Duncan was both angered and depressed by the time wasted on procedural issues, which said more about the committee’s self-importance than its civic concern. He was equally frustrated by the inconsequential questions that the members put to the planning officer. One asked whether, since the sex museum was to be built on the site of the Winter Garden, it should be made of glass (‘opaque, of course,’ he added, laughing at his own witticism). Another wanted to know why a bus stop opposite the pier, for which she had led a ten-year campaign, was not included in the artist’s impression. A third queried the appropriateness of the eighteen-foot reliefs of mermaids on the entrance pavilions, only to be told by the increasingly tetchy planning officer that, since the pier was not in a conservation area, the decoration did not fall within his remit.
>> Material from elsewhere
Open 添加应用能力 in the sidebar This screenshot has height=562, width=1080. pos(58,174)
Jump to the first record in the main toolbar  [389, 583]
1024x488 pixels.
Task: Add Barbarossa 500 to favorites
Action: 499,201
Finally, Jim Dawson, a three-times Mayor, stood up with his hands clasped across what would once have been called his corporation and which remained a fitting term for a man reputed to have the Council in his pocket. ‘I’ve listened to both sides,’ he said in his elder statesman’s voice now choked by emphysema, ‘and find myself more persuaded by the developer. It’s clearly a contentious scheme and one not without risks, but in my view they’re far outweighed by the benefits. I therefore intend to support it.’